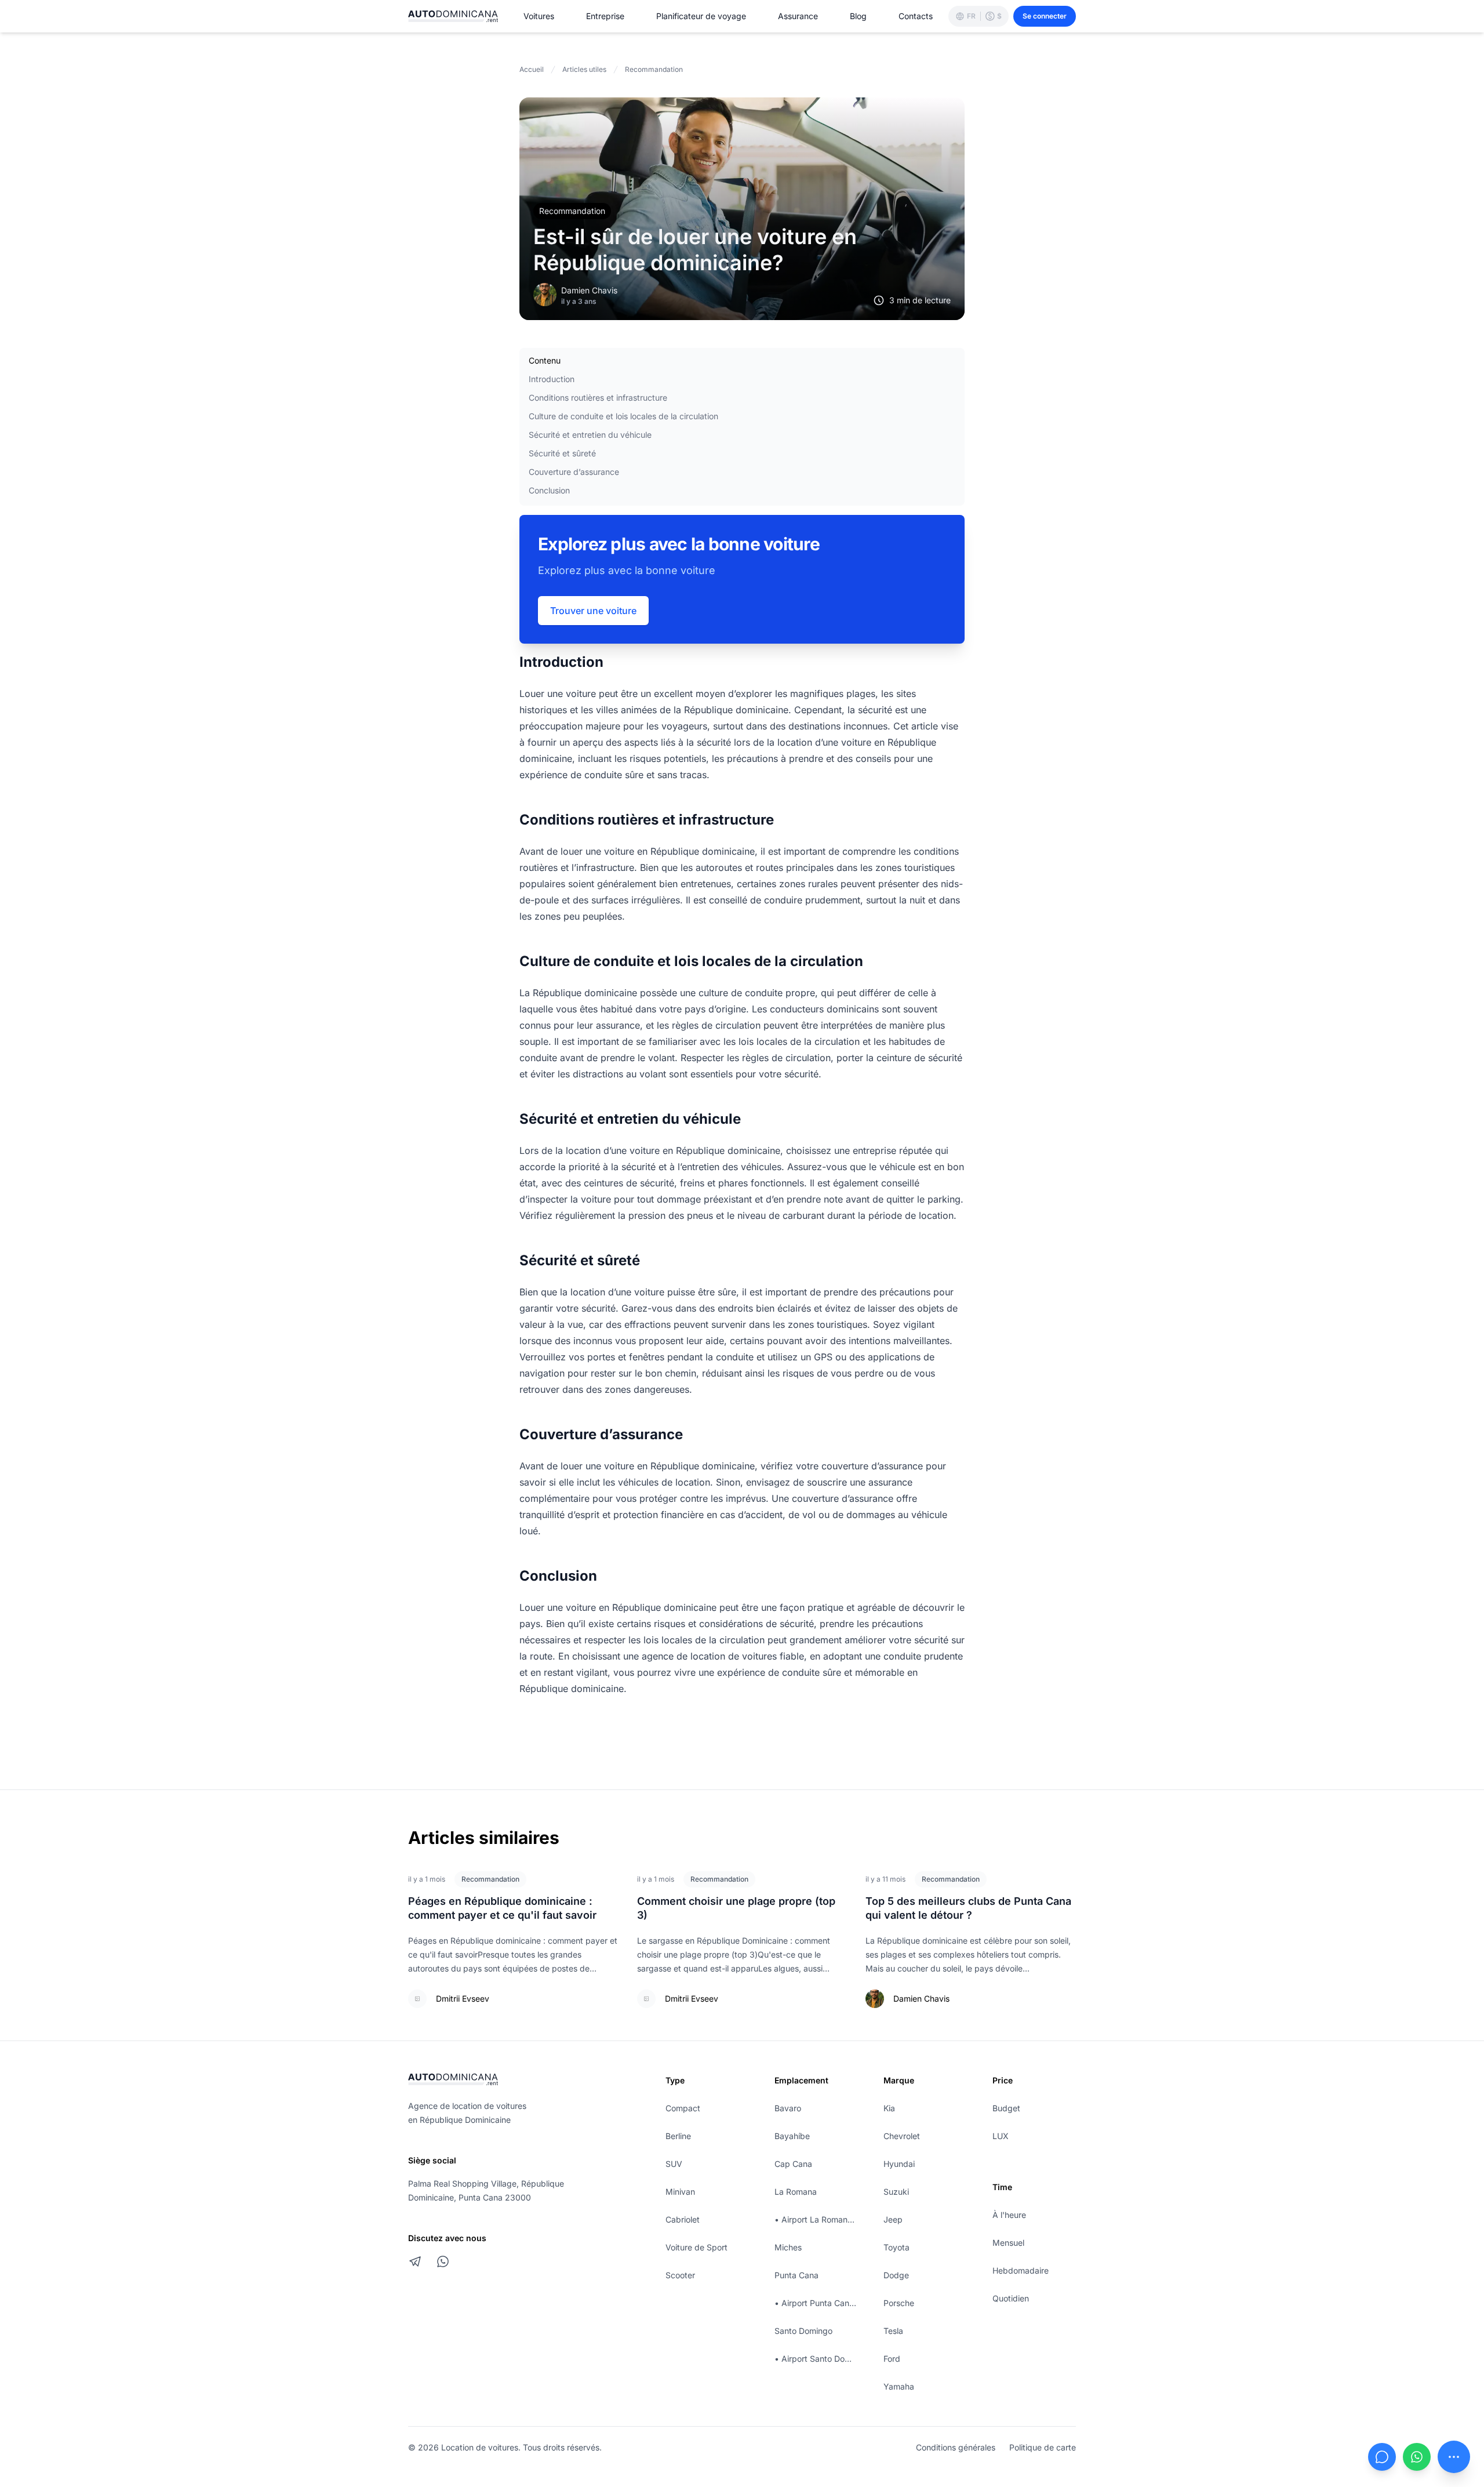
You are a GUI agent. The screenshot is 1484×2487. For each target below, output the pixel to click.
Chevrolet (901, 2136)
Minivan (680, 2191)
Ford (891, 2358)
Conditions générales (955, 2447)
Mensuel (1008, 2243)
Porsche (898, 2303)
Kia (889, 2108)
☆ ☆ ☆ ☆
What is needed here is an exact transcription of every record above, with images excluded.

You are a GUI agent. The screenshot is 1484×2487. For each target below, output the pixel to click.
Chevrolet (901, 2136)
Minivan (680, 2191)
Ford (891, 2358)
Conditions générales (955, 2447)
Mensuel (1008, 2243)
Porsche (898, 2303)
Kia (889, 2108)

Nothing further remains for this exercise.